Automatically resuming failed jobs in K8s

classic Classic list List threaded Threaded
3 messages Options
Reply | Threaded
Open this post in threaded view
|

Automatically resuming failed jobs in K8s

Averell
Hi,
I'm running some jobs using native Kubernetes. Sometimes, for some unrelated
issue with our K8s cluster (e.g: K8s node crashed), my Flink pods are gone.
The JM pod, as it is deployed using a deployment, will be re-created
automatically.
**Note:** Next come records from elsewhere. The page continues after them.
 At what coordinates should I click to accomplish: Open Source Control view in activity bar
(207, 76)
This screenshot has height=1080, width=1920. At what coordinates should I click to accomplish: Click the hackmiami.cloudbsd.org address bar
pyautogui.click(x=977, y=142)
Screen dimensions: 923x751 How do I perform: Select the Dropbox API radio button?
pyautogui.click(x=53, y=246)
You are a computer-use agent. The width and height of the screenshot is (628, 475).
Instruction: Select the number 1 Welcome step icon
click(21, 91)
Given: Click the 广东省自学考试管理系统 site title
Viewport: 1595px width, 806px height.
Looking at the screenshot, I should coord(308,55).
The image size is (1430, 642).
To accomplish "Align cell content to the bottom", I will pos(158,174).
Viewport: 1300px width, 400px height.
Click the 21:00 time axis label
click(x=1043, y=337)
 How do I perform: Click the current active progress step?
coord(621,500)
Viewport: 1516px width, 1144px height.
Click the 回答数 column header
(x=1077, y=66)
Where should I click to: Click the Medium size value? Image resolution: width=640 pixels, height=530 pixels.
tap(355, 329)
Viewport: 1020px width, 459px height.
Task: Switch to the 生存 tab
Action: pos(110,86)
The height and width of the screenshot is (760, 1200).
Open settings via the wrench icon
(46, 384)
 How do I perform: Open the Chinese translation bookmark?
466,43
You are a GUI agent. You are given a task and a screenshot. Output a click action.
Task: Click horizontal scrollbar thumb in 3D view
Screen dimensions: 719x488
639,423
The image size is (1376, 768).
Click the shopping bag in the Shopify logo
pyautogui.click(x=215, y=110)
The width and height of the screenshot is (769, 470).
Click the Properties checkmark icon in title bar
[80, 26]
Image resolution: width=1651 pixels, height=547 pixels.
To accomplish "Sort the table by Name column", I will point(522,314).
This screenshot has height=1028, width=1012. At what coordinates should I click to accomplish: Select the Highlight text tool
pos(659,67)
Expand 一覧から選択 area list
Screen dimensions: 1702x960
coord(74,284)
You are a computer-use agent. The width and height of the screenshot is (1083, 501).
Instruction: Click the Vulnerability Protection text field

However, all of my jobs are lost.
What I have to do now are:
1. Re-upload the jars
2. Find the path to the last checkpoint of each job
3. Resubmit the job

Is there any existing option to automate those steps? E.g.
1. Can I use a jar file stored in the JM's file system or on S3 instead of
uploading the jar file via REST interface?
2. When restoring the job, I need to provide the full path of the last
checkpoint (/s3://<base_path>/<prev_job_id>/chk-2345//). Is there any option
to just provide the base_path?
3. Store the info to restore the jobs in the K8s deployment config

Thanks a lot.

Regards,
Averell



--
Sent from: http://apache-flink-user-mailing-list-archive.2336050.n4.nabble.com/
Reply | Threaded
Open this post in threaded view
|

Re: Automatically resuming failed jobs in K8s

Yang Wang
Hi Averell,

Thanks for trying the native K8s integration. All your issues are due to high availability
not configured. If you start a HA Flink cluster, like following, then when JobManager/TaskManager
terminated exceptionally, all the jobs could recover and restore from the latest checkpoint.
Even you delete the Flink cluster, when you start a new one with same cluster-id, it could
also be recovered. Note that all the jobs did not fail or was canceled.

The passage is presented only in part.